Data listing.
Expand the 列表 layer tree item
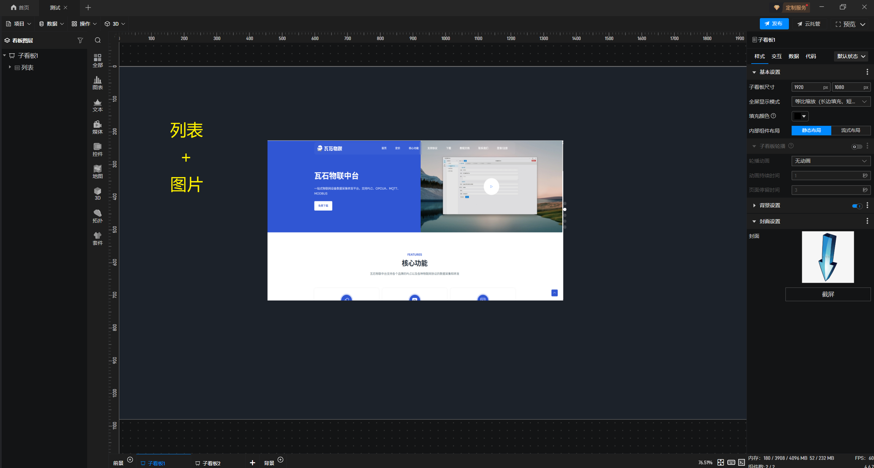 pos(10,67)
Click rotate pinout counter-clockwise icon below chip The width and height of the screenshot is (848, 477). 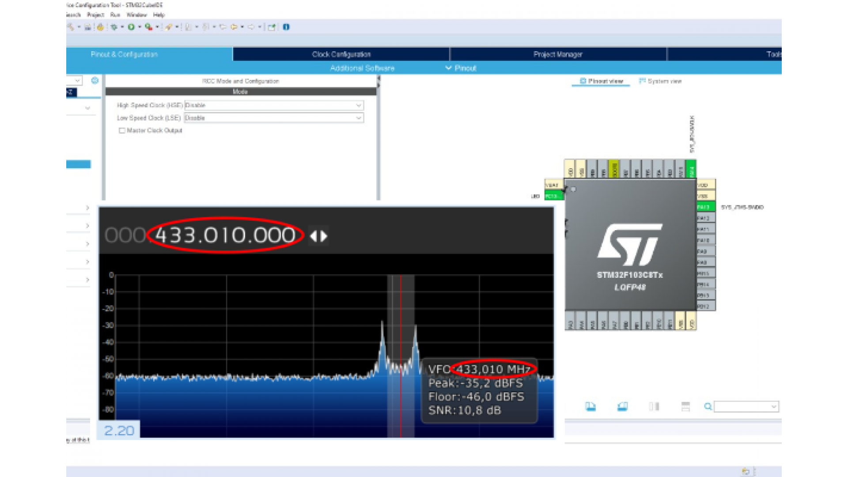click(x=622, y=406)
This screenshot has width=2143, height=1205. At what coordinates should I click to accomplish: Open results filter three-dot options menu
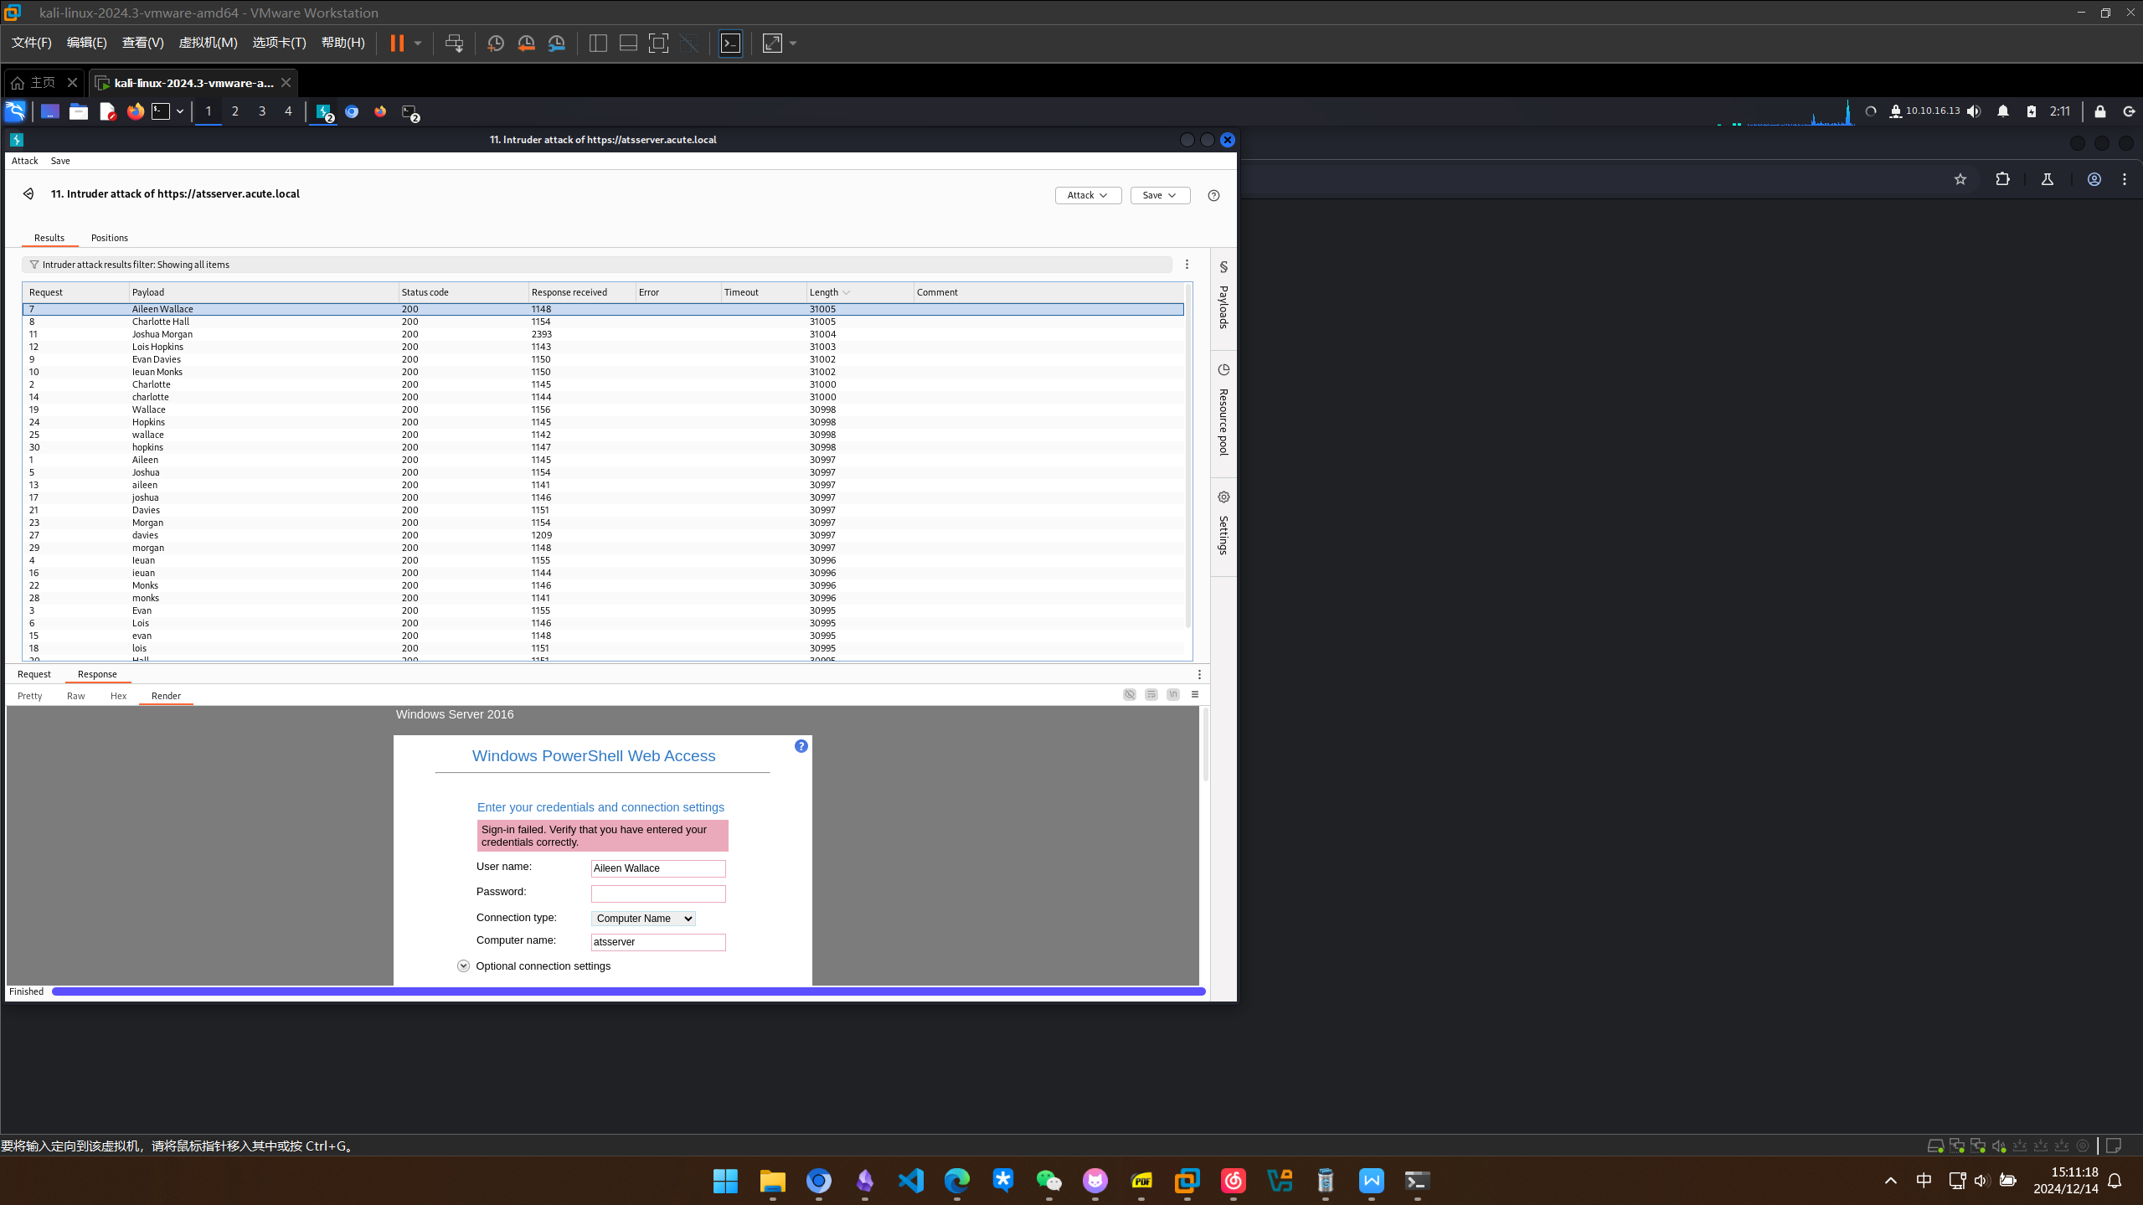point(1187,265)
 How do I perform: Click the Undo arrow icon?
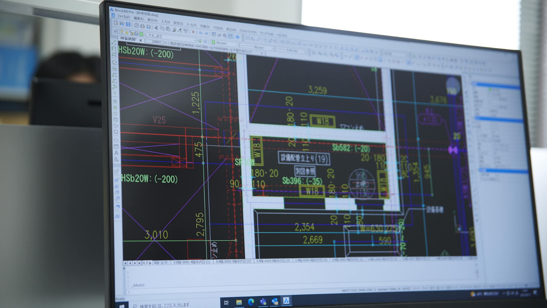200,32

Exercise. An exact copy of the lines from the one with "This screenshot has" through the end of the entries above, both included, is the whole answer. It contains no pictures.

The answer.
This screenshot has width=2143, height=1205. At what coordinates should I click to accomplish: Open results filter three-dot options menu
point(1187,265)
 How do I perform: Click the Undo arrow icon?
200,32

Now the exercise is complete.